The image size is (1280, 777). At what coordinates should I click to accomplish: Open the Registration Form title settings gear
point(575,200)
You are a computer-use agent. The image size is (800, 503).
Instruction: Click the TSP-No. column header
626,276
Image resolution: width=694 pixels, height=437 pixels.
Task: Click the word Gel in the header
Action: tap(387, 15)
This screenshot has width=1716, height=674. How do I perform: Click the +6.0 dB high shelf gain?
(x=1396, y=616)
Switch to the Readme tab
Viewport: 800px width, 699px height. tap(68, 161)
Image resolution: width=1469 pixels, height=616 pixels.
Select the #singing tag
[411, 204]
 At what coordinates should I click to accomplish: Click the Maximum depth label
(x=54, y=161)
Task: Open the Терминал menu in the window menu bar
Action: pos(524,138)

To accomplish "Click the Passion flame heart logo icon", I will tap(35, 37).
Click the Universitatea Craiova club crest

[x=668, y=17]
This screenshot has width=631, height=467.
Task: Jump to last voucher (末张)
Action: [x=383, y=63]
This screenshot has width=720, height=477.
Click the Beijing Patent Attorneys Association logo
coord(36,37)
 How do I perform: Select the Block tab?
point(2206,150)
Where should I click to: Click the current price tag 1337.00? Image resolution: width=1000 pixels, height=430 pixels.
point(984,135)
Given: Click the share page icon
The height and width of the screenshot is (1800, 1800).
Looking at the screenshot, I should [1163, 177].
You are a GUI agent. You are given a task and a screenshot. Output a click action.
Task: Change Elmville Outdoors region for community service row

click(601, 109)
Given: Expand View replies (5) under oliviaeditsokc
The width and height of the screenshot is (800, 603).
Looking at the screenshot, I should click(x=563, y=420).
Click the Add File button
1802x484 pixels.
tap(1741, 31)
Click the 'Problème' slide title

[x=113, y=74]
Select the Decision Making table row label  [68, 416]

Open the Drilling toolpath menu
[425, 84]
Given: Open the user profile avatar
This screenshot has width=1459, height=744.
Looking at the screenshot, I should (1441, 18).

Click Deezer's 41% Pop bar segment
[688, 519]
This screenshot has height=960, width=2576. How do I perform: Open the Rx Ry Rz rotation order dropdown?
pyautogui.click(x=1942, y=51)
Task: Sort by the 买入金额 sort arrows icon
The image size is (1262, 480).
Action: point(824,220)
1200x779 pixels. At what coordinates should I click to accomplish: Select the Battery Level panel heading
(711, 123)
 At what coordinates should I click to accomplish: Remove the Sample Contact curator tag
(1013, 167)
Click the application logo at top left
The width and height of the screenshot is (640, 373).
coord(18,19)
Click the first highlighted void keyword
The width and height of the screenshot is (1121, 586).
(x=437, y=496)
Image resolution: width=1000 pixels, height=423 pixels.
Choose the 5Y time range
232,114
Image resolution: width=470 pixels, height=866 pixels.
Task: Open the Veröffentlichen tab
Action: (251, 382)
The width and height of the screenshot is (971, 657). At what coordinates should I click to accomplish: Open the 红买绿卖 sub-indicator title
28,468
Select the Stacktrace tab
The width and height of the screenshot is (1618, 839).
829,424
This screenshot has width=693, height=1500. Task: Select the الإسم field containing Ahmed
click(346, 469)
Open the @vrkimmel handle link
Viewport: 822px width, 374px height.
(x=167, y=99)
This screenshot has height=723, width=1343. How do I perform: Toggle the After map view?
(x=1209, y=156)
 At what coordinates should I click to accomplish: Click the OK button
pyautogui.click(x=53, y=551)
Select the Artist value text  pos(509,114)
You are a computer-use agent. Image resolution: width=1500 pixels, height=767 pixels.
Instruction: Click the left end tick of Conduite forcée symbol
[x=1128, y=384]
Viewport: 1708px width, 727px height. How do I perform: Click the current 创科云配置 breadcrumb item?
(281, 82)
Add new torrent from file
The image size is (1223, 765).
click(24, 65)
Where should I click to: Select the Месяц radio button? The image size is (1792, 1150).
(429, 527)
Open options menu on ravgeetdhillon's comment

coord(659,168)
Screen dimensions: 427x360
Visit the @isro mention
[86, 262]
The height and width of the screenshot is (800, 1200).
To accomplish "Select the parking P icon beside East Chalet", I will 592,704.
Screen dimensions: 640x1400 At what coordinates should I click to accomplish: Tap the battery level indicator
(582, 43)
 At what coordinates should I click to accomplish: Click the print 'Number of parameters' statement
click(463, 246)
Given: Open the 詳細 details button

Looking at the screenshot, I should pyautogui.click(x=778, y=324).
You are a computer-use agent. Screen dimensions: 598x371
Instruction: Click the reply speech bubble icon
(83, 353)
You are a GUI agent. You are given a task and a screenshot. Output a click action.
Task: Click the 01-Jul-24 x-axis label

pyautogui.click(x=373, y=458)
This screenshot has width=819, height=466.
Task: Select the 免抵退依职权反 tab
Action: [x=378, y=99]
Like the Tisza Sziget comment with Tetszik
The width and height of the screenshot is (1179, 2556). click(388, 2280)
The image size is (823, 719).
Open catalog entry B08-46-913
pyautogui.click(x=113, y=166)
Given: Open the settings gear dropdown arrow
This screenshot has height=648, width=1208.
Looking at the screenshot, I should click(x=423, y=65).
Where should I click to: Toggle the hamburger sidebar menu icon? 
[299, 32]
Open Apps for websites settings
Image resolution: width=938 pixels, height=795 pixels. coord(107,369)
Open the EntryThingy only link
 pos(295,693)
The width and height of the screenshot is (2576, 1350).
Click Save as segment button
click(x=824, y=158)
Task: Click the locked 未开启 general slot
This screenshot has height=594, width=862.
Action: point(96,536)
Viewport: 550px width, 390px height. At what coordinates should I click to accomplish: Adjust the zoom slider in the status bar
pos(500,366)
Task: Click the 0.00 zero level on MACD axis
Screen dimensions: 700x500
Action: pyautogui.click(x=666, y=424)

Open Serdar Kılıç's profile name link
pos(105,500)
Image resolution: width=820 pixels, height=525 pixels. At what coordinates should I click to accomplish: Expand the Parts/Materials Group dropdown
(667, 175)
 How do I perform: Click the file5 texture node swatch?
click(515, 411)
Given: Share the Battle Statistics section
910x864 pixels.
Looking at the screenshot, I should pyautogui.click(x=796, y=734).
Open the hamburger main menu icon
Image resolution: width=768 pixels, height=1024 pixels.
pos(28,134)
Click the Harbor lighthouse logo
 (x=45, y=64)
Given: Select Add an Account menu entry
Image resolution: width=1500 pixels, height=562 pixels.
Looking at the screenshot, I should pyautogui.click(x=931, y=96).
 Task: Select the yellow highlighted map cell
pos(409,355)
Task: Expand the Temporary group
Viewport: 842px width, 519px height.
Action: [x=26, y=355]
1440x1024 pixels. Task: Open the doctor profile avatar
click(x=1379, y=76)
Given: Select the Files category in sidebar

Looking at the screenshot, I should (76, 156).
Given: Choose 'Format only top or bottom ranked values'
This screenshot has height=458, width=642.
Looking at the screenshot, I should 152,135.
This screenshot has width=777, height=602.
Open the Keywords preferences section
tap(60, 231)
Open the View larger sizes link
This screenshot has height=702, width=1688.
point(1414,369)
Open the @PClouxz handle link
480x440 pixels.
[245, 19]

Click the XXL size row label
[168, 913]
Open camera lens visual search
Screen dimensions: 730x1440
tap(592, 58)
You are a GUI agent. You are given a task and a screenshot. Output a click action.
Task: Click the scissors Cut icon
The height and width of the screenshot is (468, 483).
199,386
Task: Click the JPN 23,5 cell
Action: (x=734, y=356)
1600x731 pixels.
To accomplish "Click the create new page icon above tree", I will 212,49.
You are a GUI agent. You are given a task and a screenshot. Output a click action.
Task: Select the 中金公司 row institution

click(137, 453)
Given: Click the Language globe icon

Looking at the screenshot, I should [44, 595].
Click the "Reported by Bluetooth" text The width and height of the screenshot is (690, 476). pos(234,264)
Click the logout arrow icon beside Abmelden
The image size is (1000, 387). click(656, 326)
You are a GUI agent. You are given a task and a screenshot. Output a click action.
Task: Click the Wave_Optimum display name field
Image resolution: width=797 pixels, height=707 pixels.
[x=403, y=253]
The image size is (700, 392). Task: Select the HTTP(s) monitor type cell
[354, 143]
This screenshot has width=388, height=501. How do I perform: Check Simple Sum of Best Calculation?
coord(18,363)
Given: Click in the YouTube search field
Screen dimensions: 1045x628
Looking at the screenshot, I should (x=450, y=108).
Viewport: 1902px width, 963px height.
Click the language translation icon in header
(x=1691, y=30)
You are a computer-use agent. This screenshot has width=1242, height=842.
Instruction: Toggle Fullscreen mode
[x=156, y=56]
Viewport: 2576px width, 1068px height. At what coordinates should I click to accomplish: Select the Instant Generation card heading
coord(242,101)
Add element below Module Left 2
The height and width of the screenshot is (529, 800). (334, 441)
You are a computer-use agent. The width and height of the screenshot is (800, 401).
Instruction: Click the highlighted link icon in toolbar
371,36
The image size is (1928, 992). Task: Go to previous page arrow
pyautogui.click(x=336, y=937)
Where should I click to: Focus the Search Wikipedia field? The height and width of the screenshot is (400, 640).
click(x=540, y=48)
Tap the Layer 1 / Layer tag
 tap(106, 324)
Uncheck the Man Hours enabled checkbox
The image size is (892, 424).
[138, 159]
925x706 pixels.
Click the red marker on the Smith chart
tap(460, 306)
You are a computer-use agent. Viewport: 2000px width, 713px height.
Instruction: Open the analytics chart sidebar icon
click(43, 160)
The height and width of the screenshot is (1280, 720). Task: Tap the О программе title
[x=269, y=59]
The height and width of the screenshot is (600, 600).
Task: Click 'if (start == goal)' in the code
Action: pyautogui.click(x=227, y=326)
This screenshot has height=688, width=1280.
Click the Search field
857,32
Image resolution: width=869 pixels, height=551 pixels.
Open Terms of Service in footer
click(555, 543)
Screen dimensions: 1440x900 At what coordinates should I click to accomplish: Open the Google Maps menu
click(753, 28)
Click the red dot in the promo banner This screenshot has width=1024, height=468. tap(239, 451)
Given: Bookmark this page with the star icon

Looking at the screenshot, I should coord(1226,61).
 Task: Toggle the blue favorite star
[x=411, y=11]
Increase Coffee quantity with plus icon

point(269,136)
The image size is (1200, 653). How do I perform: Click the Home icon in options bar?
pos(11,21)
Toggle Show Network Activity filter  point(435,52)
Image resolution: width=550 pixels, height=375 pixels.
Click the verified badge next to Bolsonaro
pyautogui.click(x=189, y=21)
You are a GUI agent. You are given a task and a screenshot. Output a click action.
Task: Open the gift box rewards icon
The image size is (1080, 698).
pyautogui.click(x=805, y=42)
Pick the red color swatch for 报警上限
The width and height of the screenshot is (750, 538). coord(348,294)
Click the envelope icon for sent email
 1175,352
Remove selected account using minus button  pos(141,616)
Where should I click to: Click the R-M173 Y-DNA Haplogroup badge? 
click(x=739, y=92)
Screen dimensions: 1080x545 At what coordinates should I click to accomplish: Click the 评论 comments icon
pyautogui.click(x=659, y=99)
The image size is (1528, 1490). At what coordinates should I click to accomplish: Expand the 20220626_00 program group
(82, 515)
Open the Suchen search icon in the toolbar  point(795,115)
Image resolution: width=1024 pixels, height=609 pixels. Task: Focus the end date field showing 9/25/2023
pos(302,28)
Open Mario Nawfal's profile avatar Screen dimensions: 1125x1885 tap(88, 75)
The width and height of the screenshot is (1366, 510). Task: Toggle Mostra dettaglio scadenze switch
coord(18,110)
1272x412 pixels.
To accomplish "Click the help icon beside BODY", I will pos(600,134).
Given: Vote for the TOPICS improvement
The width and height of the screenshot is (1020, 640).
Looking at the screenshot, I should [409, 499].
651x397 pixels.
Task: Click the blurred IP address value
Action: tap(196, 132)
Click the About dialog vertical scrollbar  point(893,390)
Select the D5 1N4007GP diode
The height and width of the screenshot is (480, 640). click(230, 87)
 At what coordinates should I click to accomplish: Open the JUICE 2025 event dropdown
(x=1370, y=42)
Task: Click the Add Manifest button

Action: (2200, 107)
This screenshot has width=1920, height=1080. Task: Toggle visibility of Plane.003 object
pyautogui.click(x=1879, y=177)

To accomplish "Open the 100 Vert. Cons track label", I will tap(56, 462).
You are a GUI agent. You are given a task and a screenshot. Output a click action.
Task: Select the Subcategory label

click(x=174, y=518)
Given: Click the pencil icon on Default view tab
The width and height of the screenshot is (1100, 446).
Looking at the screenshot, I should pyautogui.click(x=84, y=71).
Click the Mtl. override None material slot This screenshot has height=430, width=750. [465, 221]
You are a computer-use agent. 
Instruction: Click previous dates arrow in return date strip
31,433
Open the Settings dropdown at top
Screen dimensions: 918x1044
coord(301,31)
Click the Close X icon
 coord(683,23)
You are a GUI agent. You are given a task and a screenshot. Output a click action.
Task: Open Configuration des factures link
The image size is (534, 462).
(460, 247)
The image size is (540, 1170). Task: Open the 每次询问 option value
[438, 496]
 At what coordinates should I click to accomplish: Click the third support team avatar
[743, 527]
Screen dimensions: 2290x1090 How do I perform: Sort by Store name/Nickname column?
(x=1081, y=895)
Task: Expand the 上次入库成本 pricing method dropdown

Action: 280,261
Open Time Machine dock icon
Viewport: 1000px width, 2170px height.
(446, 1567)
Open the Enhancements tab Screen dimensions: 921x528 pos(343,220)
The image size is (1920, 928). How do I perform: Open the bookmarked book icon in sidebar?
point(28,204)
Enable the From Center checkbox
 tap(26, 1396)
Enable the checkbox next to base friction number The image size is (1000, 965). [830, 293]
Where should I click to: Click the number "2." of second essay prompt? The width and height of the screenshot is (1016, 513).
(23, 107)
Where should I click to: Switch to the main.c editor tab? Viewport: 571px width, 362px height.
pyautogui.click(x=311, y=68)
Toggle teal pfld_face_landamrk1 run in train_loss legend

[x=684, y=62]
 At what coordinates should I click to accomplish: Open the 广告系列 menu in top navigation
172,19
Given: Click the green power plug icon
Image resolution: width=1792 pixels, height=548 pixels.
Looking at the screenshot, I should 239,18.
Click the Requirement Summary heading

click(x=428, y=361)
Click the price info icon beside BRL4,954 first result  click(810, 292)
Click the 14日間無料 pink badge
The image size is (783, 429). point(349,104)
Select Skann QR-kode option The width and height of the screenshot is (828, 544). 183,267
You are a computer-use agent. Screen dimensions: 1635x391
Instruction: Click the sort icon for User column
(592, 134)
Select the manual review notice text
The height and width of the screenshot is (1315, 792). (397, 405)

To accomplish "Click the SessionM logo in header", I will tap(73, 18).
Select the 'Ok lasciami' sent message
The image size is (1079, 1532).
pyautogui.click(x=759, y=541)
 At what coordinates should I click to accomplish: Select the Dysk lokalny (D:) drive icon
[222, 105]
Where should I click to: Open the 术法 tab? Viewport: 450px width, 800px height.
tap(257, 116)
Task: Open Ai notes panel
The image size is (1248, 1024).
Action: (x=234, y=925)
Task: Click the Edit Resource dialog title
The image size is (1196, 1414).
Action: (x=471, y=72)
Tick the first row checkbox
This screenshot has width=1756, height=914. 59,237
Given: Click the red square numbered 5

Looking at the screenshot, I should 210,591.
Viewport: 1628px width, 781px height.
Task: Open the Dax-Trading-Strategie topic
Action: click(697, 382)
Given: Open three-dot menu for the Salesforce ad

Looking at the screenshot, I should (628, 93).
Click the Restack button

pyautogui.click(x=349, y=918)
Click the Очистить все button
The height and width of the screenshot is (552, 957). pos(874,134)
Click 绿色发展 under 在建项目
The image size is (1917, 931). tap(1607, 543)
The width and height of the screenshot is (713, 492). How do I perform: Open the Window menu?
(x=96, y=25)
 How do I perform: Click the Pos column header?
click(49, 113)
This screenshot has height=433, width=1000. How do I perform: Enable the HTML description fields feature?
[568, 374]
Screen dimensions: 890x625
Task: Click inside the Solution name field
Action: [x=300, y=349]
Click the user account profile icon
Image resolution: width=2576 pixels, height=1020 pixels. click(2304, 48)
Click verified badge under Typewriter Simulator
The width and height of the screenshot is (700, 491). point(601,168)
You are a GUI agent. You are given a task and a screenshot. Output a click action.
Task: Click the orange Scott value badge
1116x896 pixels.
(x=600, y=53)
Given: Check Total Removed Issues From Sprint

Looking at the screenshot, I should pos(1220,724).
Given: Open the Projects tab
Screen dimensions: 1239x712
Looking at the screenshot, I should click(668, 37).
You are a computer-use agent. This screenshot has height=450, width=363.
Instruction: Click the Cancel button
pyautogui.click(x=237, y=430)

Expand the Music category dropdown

□ □ □ □ □

The task: Copy word for word the stretch of entries above from the line that has "Given: Vote for the TOPICS improvement" through the line that has "Open Time Machine dock icon", both ends included, and nothing outside it.

The completed task:
Given: Vote for the TOPICS improvement
The width and height of the screenshot is (1020, 640).
Looking at the screenshot, I should [409, 499].
651x397 pixels.
Task: Click the blurred IP address value
Action: tap(196, 132)
Click the About dialog vertical scrollbar  point(893,390)
Select the D5 1N4007GP diode
The height and width of the screenshot is (480, 640). click(230, 87)
 At what coordinates should I click to accomplish: Open the JUICE 2025 event dropdown
(x=1370, y=42)
Task: Click the Add Manifest button

Action: (2200, 107)
This screenshot has width=1920, height=1080. Task: Toggle visibility of Plane.003 object
pyautogui.click(x=1879, y=177)

To accomplish "Open the 100 Vert. Cons track label", I will tap(56, 462).
You are a GUI agent. You are given a task and a screenshot. Output a click action.
Task: Select the Subcategory label

click(x=174, y=518)
Given: Click the pencil icon on Default view tab
The width and height of the screenshot is (1100, 446).
Looking at the screenshot, I should pyautogui.click(x=84, y=71).
Click the Mtl. override None material slot This screenshot has height=430, width=750. [465, 221]
You are a computer-use agent. 
Instruction: Click previous dates arrow in return date strip
31,433
Open the Settings dropdown at top
Screen dimensions: 918x1044
coord(301,31)
Click the Close X icon
 coord(683,23)
You are a GUI agent. You are given a task and a screenshot. Output a click action.
Task: Open Configuration des factures link
The image size is (534, 462).
(460, 247)
The image size is (540, 1170). Task: Open the 每次询问 option value
[438, 496]
 At what coordinates should I click to accomplish: Click the third support team avatar
[743, 527]
Screen dimensions: 2290x1090 How do I perform: Sort by Store name/Nickname column?
(x=1081, y=895)
Task: Expand the 上次入库成本 pricing method dropdown

Action: 280,261
Open Time Machine dock icon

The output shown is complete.